▶ **Records to use**:
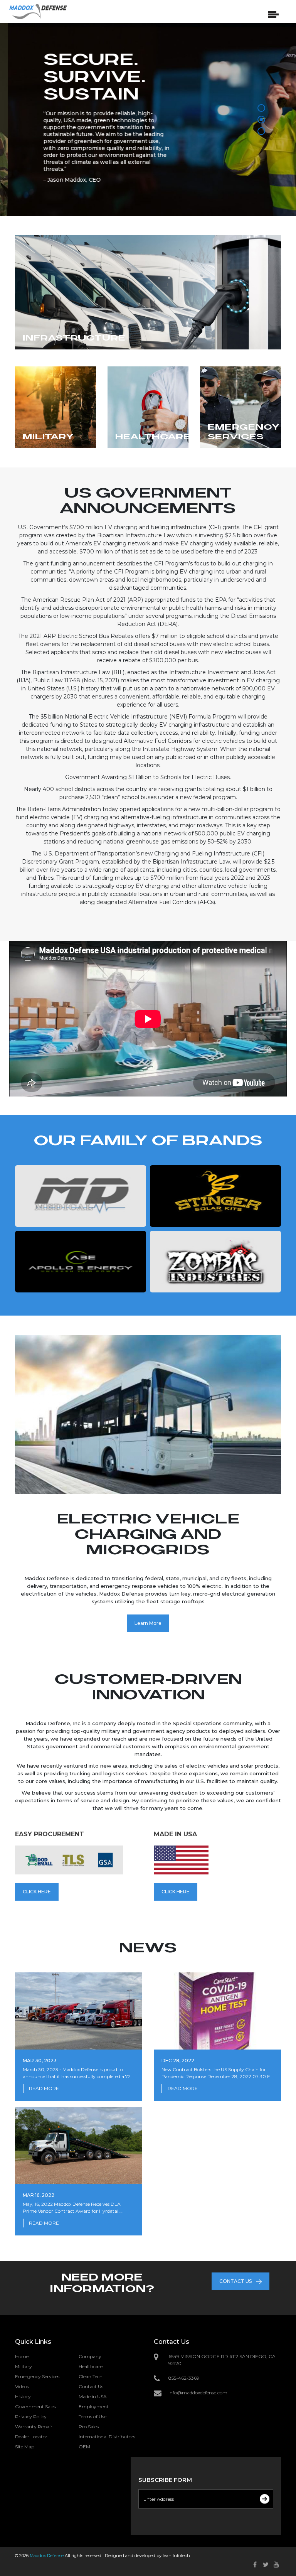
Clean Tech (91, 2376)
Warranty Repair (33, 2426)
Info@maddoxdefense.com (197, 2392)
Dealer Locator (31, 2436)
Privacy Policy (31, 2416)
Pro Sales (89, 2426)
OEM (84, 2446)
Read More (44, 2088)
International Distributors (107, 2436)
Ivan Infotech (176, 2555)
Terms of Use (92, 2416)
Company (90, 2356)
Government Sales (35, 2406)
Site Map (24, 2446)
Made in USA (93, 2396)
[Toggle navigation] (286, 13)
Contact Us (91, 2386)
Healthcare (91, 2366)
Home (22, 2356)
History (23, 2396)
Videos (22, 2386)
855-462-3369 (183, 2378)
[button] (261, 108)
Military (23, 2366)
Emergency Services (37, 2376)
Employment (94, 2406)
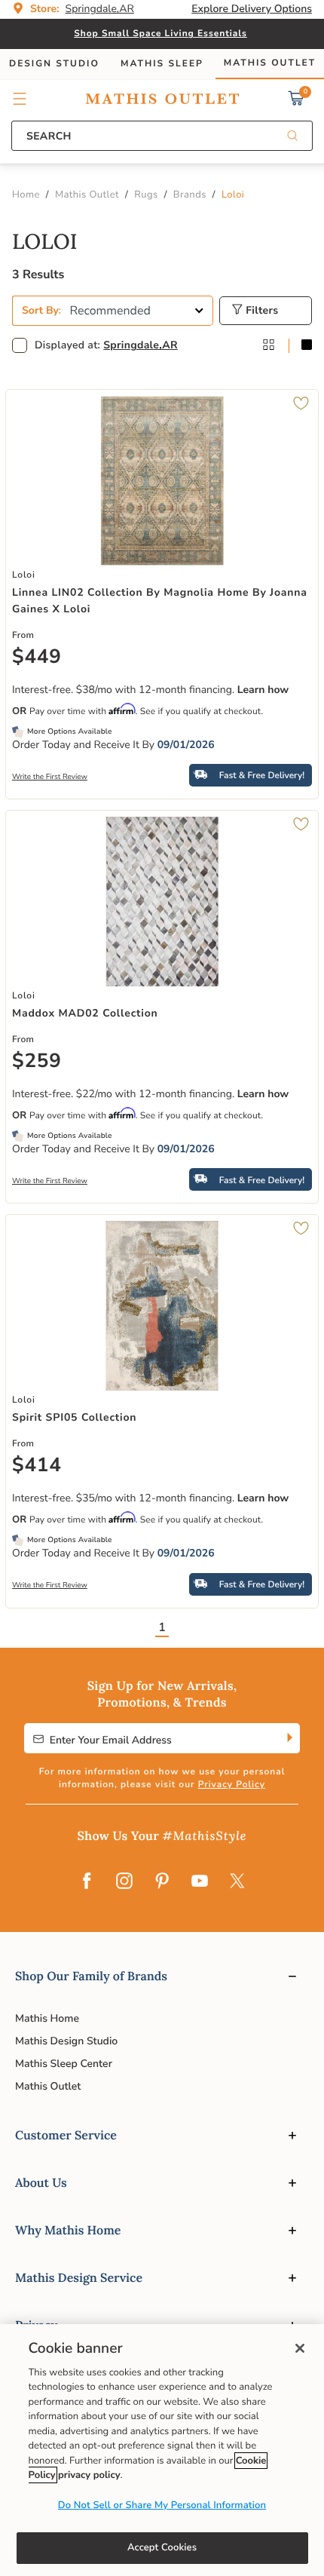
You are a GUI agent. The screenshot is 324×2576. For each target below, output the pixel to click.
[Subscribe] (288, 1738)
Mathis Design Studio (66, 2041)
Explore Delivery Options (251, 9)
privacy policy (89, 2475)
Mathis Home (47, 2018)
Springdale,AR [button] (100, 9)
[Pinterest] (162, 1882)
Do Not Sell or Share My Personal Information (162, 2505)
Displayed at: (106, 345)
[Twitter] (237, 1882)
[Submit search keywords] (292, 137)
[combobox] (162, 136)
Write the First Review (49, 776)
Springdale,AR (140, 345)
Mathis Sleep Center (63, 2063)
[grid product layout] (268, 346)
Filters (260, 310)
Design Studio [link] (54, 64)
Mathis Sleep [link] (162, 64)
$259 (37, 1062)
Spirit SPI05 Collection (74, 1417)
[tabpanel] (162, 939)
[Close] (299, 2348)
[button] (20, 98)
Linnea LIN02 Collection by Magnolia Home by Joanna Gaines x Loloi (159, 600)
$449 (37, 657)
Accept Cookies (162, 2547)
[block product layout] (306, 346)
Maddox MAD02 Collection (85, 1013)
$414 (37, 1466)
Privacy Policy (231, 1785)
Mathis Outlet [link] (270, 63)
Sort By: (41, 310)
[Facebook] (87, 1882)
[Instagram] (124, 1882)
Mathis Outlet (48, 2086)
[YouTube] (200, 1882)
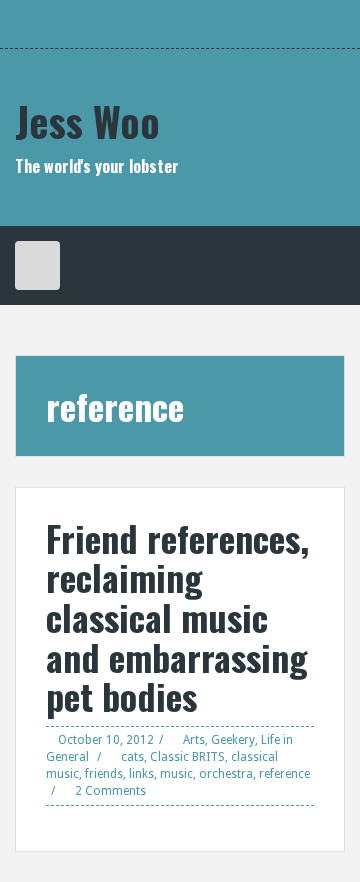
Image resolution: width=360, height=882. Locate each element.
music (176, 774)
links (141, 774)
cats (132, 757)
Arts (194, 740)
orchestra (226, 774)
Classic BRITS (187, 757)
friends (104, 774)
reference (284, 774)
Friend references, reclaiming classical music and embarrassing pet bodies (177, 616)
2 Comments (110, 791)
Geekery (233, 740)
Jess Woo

...

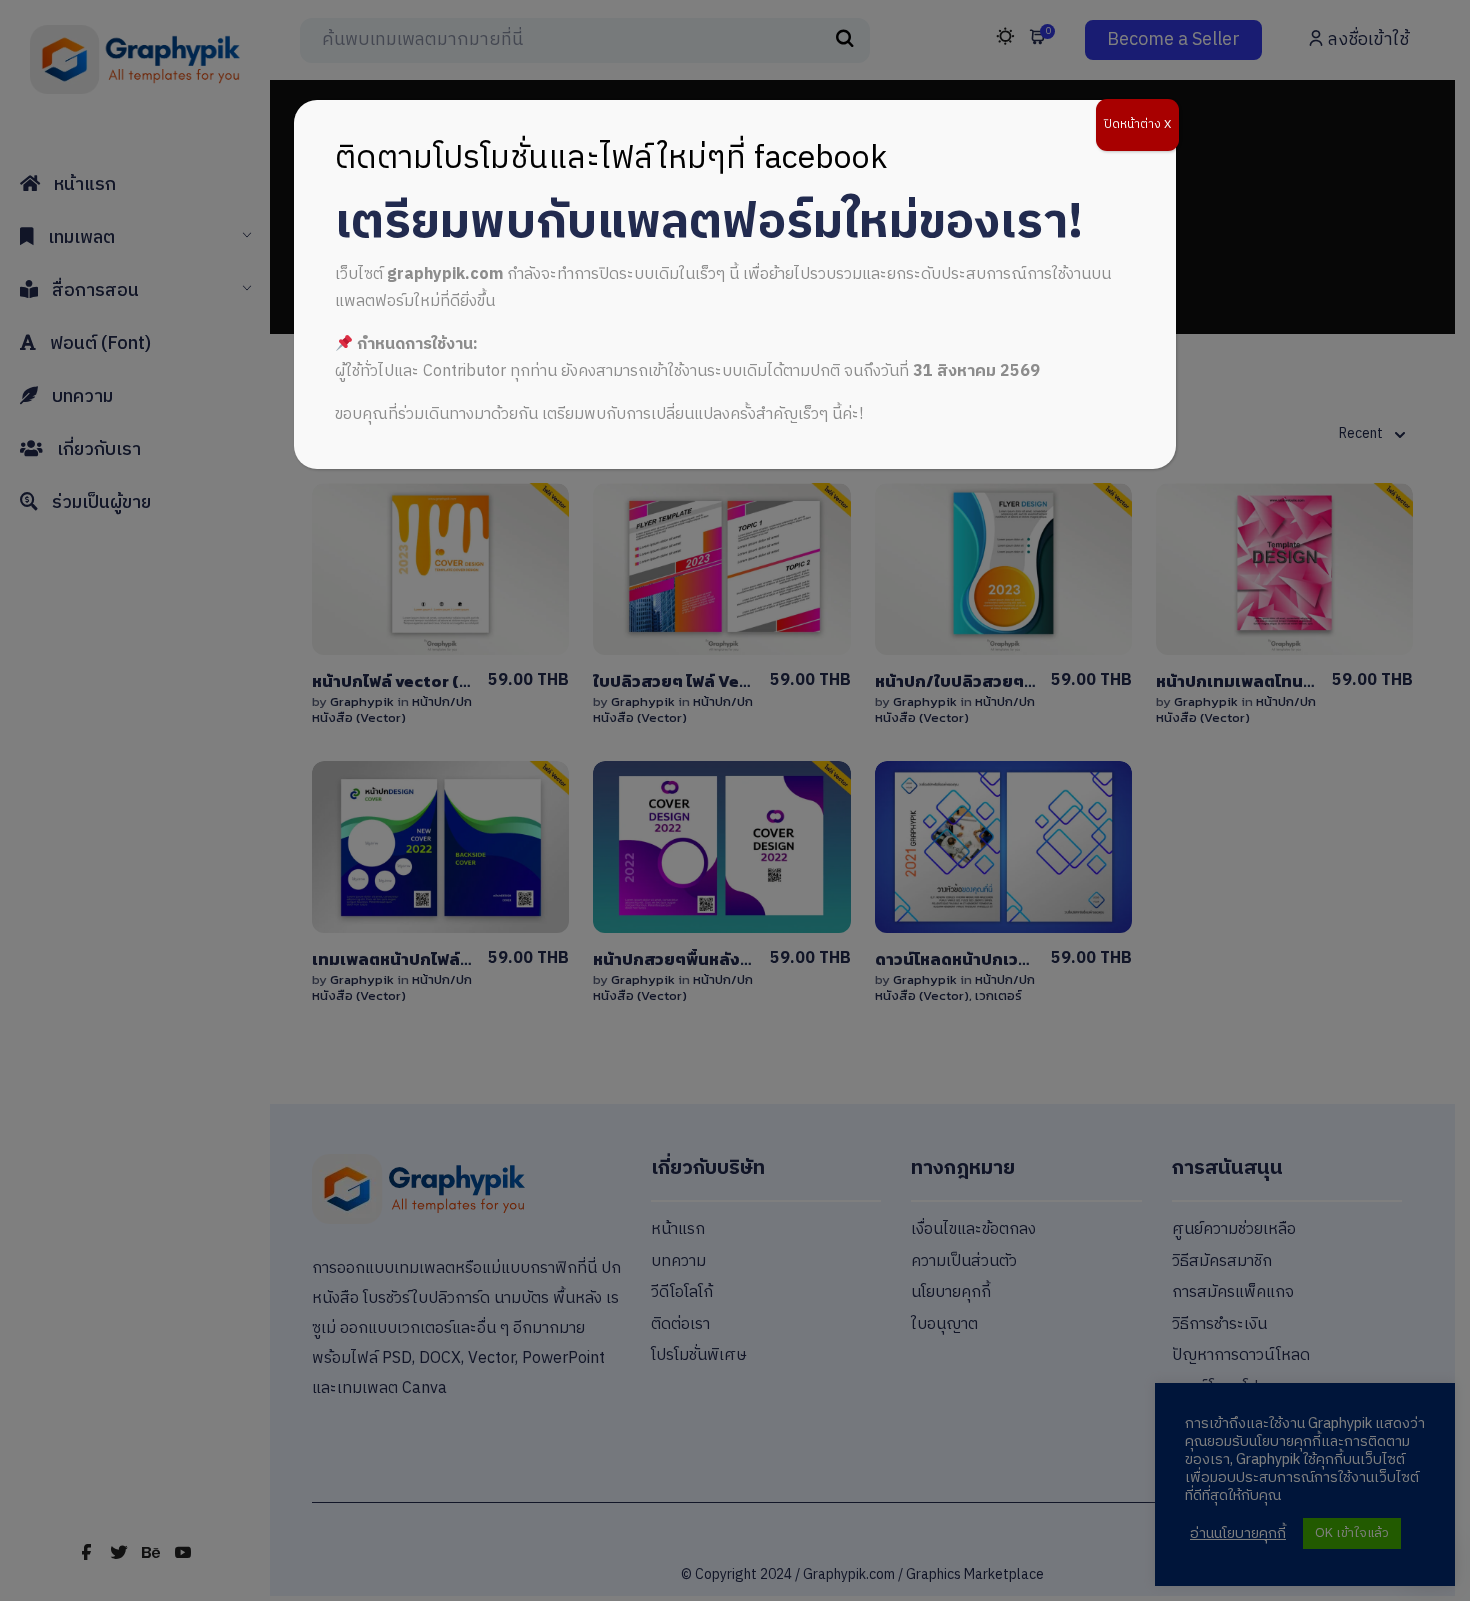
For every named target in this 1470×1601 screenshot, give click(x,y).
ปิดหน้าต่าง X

▶ **What is required**:
Gather all lines with the string "Springdale" from the data.

▶ **Solution to the exercise**:
Springdale,AR [button] (100, 9)
Springdale,AR (140, 345)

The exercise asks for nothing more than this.